TASK DESCRIPTION – Return every line of the data exactly as it stands.

MATERIAL FOR THIS TASK –
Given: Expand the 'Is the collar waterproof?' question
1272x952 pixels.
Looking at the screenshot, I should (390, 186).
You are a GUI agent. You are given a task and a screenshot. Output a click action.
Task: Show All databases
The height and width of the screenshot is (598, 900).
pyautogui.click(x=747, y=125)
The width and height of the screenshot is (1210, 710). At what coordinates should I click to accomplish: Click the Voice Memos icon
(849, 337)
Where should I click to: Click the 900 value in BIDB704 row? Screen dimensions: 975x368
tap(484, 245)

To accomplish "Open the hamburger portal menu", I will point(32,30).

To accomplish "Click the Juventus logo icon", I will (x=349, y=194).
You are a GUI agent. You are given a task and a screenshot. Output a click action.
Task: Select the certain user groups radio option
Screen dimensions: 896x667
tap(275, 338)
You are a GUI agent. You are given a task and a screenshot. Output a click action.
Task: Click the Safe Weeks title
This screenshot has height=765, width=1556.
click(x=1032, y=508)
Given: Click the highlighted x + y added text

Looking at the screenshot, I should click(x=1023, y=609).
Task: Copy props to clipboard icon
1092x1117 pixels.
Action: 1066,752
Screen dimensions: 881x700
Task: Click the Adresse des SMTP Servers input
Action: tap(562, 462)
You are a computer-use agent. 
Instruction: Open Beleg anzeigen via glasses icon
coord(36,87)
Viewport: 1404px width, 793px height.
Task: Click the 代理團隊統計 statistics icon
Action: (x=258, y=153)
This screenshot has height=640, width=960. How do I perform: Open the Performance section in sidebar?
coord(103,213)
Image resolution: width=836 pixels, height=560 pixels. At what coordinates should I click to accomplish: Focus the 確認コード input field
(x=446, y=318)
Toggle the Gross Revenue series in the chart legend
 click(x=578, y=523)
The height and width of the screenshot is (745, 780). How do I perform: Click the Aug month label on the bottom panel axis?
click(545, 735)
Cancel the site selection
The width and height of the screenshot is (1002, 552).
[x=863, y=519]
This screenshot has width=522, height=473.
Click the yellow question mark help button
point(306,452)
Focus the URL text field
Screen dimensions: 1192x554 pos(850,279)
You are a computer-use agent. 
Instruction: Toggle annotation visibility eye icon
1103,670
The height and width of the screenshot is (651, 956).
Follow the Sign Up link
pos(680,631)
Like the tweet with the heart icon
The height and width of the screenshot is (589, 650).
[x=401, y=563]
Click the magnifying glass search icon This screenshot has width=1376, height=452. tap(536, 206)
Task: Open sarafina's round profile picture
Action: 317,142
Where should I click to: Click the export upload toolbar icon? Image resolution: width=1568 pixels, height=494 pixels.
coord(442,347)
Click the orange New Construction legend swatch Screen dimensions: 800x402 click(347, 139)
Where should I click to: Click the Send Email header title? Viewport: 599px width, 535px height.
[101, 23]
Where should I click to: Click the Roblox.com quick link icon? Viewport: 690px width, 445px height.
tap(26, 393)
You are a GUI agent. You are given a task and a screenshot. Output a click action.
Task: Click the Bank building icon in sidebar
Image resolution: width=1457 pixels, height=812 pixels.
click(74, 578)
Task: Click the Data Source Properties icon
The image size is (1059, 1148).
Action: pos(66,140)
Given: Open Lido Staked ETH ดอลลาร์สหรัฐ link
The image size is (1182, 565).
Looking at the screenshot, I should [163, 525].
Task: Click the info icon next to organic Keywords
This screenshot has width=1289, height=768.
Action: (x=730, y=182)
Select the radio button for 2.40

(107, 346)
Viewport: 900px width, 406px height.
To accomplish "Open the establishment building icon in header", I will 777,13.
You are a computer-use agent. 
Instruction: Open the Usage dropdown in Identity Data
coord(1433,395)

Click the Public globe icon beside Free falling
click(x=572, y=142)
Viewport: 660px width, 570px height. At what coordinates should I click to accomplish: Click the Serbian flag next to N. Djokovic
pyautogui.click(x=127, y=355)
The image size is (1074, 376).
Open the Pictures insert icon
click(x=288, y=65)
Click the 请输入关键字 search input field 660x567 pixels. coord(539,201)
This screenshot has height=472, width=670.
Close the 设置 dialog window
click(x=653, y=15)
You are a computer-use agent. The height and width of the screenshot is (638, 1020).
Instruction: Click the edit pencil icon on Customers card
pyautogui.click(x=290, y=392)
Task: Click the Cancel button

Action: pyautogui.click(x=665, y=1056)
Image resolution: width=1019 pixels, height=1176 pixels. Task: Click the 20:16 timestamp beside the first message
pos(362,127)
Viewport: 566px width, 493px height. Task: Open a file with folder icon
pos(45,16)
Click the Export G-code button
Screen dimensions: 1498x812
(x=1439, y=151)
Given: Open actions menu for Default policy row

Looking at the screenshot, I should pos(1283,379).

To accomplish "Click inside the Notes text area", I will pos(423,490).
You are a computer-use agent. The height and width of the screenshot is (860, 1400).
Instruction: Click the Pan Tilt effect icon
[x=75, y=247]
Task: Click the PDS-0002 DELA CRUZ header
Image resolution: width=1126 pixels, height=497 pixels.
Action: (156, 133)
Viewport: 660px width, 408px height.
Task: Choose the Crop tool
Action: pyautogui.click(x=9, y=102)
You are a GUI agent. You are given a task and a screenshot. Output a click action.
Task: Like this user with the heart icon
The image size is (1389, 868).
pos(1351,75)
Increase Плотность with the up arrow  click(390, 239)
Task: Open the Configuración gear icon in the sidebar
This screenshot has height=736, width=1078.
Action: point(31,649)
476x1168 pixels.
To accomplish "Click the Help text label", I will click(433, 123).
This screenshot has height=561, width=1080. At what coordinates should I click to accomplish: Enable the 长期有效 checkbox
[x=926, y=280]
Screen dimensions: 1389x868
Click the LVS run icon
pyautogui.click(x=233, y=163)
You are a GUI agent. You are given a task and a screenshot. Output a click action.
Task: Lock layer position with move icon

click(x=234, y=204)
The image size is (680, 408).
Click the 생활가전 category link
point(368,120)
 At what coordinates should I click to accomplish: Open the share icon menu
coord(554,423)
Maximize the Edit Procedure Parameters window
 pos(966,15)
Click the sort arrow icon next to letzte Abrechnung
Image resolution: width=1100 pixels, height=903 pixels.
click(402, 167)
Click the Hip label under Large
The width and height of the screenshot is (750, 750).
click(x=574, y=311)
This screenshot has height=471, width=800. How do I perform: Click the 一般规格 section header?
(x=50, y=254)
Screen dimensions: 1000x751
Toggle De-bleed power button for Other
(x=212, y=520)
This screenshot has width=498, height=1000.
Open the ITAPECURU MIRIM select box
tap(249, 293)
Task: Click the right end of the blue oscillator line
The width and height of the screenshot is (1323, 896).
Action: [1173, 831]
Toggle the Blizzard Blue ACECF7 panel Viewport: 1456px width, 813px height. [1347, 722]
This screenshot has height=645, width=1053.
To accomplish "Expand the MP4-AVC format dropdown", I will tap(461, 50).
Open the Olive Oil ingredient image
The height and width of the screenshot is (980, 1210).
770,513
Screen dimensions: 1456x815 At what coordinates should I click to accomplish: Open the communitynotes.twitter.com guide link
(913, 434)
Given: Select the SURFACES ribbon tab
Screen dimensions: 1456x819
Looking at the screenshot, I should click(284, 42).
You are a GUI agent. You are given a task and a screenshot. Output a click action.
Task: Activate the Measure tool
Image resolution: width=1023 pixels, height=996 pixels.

REPLY TO THE EXERCISE –
Given: Expand the 'Is the collar waterproof?' question
1272x952 pixels.
Looking at the screenshot, I should (390, 186).
You are a GUI agent. You are given a task and a screenshot. Output a click action.
Task: Show All databases
The height and width of the screenshot is (598, 900).
pyautogui.click(x=747, y=125)
The width and height of the screenshot is (1210, 710). At what coordinates should I click to accomplish: Click the Voice Memos icon
(849, 337)
Where should I click to: Click the 900 value in BIDB704 row? Screen dimensions: 975x368
tap(484, 245)

To accomplish "Open the hamburger portal menu", I will point(32,30).

To accomplish "Click the Juventus logo icon", I will (x=349, y=194).
You are a GUI agent. You are given a task and a screenshot. Output a click action.
Task: Select the certain user groups radio option
Screen dimensions: 896x667
tap(275, 338)
You are a GUI agent. You are given a task and a screenshot. Output a click action.
Task: Click the Safe Weeks title
This screenshot has height=765, width=1556.
click(x=1032, y=508)
Given: Click the highlighted x + y added text

Looking at the screenshot, I should click(x=1023, y=609).
Task: Copy props to clipboard icon
1092x1117 pixels.
Action: 1066,752
Screen dimensions: 881x700
Task: Click the Adresse des SMTP Servers input
Action: tap(562, 462)
You are a computer-use agent. 
Instruction: Open Beleg anzeigen via glasses icon
coord(36,87)
Viewport: 1404px width, 793px height.
Task: Click the 代理團隊統計 statistics icon
Action: (x=258, y=153)
This screenshot has height=640, width=960. How do I perform: Open the Performance section in sidebar?
coord(103,213)
Image resolution: width=836 pixels, height=560 pixels. At what coordinates should I click to accomplish: Focus the 確認コード input field
(x=446, y=318)
Toggle the Gross Revenue series in the chart legend
 click(x=578, y=523)
The height and width of the screenshot is (745, 780). How do I perform: Click the Aug month label on the bottom panel axis?
click(545, 735)
Cancel the site selection
The width and height of the screenshot is (1002, 552).
[x=863, y=519]
This screenshot has width=522, height=473.
Click the yellow question mark help button
point(306,452)
Focus the URL text field
Screen dimensions: 1192x554 pos(850,279)
You are a computer-use agent. 
Instruction: Toggle annotation visibility eye icon
1103,670
The height and width of the screenshot is (651, 956).
Follow the Sign Up link
pos(680,631)
Like the tweet with the heart icon
The height and width of the screenshot is (589, 650).
[x=401, y=563]
Click the magnifying glass search icon This screenshot has width=1376, height=452. tap(536, 206)
Task: Open sarafina's round profile picture
Action: 317,142
Where should I click to: Click the export upload toolbar icon? Image resolution: width=1568 pixels, height=494 pixels.
coord(442,347)
Click the orange New Construction legend swatch Screen dimensions: 800x402 click(347, 139)
Where should I click to: Click the Send Email header title? Viewport: 599px width, 535px height.
[101, 23]
Where should I click to: Click the Roblox.com quick link icon? Viewport: 690px width, 445px height.
tap(26, 393)
You are a GUI agent. You are given a task and a screenshot. Output a click action.
Task: Click the Bank building icon in sidebar
Image resolution: width=1457 pixels, height=812 pixels.
click(74, 578)
Task: Click the Data Source Properties icon
The image size is (1059, 1148).
Action: pos(66,140)
Given: Open Lido Staked ETH ดอลลาร์สหรัฐ link
The image size is (1182, 565).
Looking at the screenshot, I should [163, 525].
Task: Click the info icon next to organic Keywords
This screenshot has width=1289, height=768.
Action: (x=730, y=182)
Select the radio button for 2.40

(107, 346)
Viewport: 900px width, 406px height.
To accomplish "Open the establishment building icon in header", I will 777,13.
You are a computer-use agent. 
Instruction: Open the Usage dropdown in Identity Data
coord(1433,395)

Click the Public globe icon beside Free falling
click(x=572, y=142)
Viewport: 660px width, 570px height. At what coordinates should I click to accomplish: Click the Serbian flag next to N. Djokovic
pyautogui.click(x=127, y=355)
The image size is (1074, 376).
Open the Pictures insert icon
click(x=288, y=65)
Click the 请输入关键字 search input field 660x567 pixels. coord(539,201)
This screenshot has height=472, width=670.
Close the 设置 dialog window
click(x=653, y=15)
You are a computer-use agent. The height and width of the screenshot is (638, 1020).
Instruction: Click the edit pencil icon on Customers card
pyautogui.click(x=290, y=392)
Task: Click the Cancel button

Action: pyautogui.click(x=665, y=1056)
Image resolution: width=1019 pixels, height=1176 pixels. Task: Click the 20:16 timestamp beside the first message
pos(362,127)
Viewport: 566px width, 493px height. Task: Open a file with folder icon
pos(45,16)
Click the Export G-code button
Screen dimensions: 1498x812
(x=1439, y=151)
Given: Open actions menu for Default policy row

Looking at the screenshot, I should pos(1283,379).

To accomplish "Click inside the Notes text area", I will pos(423,490).
You are a computer-use agent. The height and width of the screenshot is (860, 1400).
Instruction: Click the Pan Tilt effect icon
[x=75, y=247]
Task: Click the PDS-0002 DELA CRUZ header
Image resolution: width=1126 pixels, height=497 pixels.
Action: (156, 133)
Viewport: 660px width, 408px height.
Task: Choose the Crop tool
Action: pyautogui.click(x=9, y=102)
You are a GUI agent. You are given a task and a screenshot. Output a click action.
Task: Like this user with the heart icon
The image size is (1389, 868).
pos(1351,75)
Increase Плотность with the up arrow  click(390, 239)
Task: Open the Configuración gear icon in the sidebar
This screenshot has height=736, width=1078.
Action: point(31,649)
476x1168 pixels.
To accomplish "Click the Help text label", I will click(433, 123).
This screenshot has height=561, width=1080. At what coordinates should I click to accomplish: Enable the 长期有效 checkbox
[x=926, y=280]
Screen dimensions: 1389x868
Click the LVS run icon
pyautogui.click(x=233, y=163)
You are a GUI agent. You are given a task and a screenshot. Output a click action.
Task: Lock layer position with move icon

click(x=234, y=204)
The image size is (680, 408).
Click the 생활가전 category link
point(368,120)
 At what coordinates should I click to accomplish: Open the share icon menu
coord(554,423)
Maximize the Edit Procedure Parameters window
 pos(966,15)
Click the sort arrow icon next to letzte Abrechnung
Image resolution: width=1100 pixels, height=903 pixels.
click(402, 167)
Click the Hip label under Large
The width and height of the screenshot is (750, 750).
click(x=574, y=311)
This screenshot has height=471, width=800. How do I perform: Click the 一般规格 section header?
(x=50, y=254)
Screen dimensions: 1000x751
Toggle De-bleed power button for Other
(x=212, y=520)
This screenshot has width=498, height=1000.
Open the ITAPECURU MIRIM select box
tap(249, 293)
Task: Click the right end of the blue oscillator line
The width and height of the screenshot is (1323, 896).
Action: [1173, 831]
Toggle the Blizzard Blue ACECF7 panel Viewport: 1456px width, 813px height. [1347, 722]
This screenshot has height=645, width=1053.
To accomplish "Expand the MP4-AVC format dropdown", I will tap(461, 50).
Open the Olive Oil ingredient image
The height and width of the screenshot is (980, 1210).
770,513
Screen dimensions: 1456x815 At what coordinates should I click to accomplish: Open the communitynotes.twitter.com guide link
(913, 434)
Given: Select the SURFACES ribbon tab
Screen dimensions: 1456x819
Looking at the screenshot, I should click(284, 42).
You are a GUI agent. You are given a task and a screenshot. Output a click action.
Task: Activate the Measure tool
Image resolution: width=1023 pixels, height=996 pixels.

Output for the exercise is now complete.